The Future of Type 1 Diabetes Care is Now

Nearly 40 years ago, UCSF scientists ushered in the era of type 1 diabetes prevention. UCSF Diabetes Center is now working to solve the biggest challenges standing between patients and functional cures for the disease.

This year marks our 25th Anniversary and a quarter century of science aimed at saving lives and revolutionizing what the world thought possible in diabetes prevention and care. Our director Mark Anderson sits down with senior science writer and UCSF News Laura López González to discuss what the future may hold, including a functional cure. 

American Diabetes Association Postdoctoral Fellowships

 

Committed to nurturing the next generation of leaders in diabetes research, The American Diabetes Association (ADA) postdoc award has for decades supported outstanding researchers in their pursuit of innovative and impactful research projects. This year, two postdocs have been named recipients. Mehdi Soleymani-Goloujeh PhD, from Parent and Tang labs, and Zhuldyz Zhanzak PhD, in Anderson Lab. 

Diabetes Research Center Award

 

The National Institute of Health National Institute of Diabetes and Digestive and Kidney Diseases (NIH NIDDK) has named UCSF Diabetes Center a Diabetes Research Center, one of a premier group of national institutions that have established an existing base of high-quality, diabetes-related research. The Type 1 Diabetes Research Center at UCSF integrates multiple research programs in areas of islet biology, immunology, and metabolism.

Diabetes Center Future Space

Diabetes Center looks brightly into the future when it will in large part move into the new Barbara and Gerson Bakar Research and Academic Building, along with other research programs for cancer, microbiology, immunology and cell biology. The Research space will be focused on promoting team-based science, with labs organized by discovery themes rather than specialty areas, to hasten scientific breakthroughs. Built into the hillside, the 323,000 square-foot facility will have nine stories above ground to the west and eight to the east.

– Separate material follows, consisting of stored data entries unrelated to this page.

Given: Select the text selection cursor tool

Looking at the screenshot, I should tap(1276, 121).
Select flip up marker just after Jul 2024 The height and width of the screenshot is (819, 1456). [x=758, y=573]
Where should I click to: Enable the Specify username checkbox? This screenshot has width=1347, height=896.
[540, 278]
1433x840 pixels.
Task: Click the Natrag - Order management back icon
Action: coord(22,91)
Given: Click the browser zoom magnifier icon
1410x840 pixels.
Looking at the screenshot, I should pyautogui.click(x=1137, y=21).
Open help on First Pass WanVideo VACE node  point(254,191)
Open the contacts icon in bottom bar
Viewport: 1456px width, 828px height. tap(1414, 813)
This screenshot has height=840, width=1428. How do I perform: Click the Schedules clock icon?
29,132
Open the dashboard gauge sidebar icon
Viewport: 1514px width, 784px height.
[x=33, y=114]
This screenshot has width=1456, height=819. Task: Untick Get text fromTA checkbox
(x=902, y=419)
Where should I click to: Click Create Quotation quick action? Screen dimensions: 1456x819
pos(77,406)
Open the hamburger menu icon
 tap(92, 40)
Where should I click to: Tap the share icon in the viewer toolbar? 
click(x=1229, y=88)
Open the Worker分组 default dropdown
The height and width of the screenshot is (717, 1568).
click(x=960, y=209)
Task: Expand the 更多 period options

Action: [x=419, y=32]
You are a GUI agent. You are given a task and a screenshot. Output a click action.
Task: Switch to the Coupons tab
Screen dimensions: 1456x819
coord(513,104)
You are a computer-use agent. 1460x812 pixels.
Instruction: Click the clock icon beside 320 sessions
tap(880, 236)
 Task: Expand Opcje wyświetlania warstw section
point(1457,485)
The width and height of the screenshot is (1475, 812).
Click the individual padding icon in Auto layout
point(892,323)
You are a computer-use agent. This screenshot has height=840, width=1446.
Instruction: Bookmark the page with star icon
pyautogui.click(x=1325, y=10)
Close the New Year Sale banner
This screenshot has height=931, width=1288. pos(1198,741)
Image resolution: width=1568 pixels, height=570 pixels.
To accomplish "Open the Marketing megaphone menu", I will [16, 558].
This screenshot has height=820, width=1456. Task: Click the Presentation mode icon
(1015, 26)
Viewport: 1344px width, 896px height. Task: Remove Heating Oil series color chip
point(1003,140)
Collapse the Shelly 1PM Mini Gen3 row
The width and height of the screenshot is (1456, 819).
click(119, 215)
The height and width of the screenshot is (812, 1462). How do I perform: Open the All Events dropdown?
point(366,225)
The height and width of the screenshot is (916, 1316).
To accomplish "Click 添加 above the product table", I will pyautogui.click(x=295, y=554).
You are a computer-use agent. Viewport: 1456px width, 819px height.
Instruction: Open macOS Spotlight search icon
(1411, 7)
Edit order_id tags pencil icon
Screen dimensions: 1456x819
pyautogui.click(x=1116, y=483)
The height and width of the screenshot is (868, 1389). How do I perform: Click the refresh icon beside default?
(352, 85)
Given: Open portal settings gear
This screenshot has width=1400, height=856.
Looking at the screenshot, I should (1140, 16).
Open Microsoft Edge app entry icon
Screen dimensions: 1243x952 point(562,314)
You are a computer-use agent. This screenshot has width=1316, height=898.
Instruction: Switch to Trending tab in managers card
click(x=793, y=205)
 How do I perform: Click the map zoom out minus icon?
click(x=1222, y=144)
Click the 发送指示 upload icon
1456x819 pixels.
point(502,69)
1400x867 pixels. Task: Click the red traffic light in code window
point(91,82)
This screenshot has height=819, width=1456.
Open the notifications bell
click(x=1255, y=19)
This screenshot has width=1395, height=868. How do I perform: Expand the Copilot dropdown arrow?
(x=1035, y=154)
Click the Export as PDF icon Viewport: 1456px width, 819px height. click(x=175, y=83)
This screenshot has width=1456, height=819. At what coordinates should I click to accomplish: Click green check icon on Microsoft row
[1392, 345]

$1M Award for Drug Development Project in Type 1 Diabetes

Critical Path Institute's Translational Therapeutics Accelerator program, designed to support academic researchers in traversing the drug development valley of death and advancing new cutting-edge therapeutics from the lab to patients, has partnered with with The Leona M. and Harry B. Helmsley Charitable Trust, to fund new research grant aimed at developing a novel treatment for Type 1 Diabetes.

CIRM Quest Award

 

The California Institute for Regenerative Medicine (CIRM), one of the world’s largest institutes dedicated to regenerative medicine, granted over $22.5 million to nine projects through the Quest Awards Program, which fosters the discovery of innovative stem cell-based and gene therapy technologies.

One of these projects was award to Qizhi Tang, PhD, for her project "Genome editing of human Tregs to enable combinational tolerogenic therapy with T cell targeted biologics for T1D."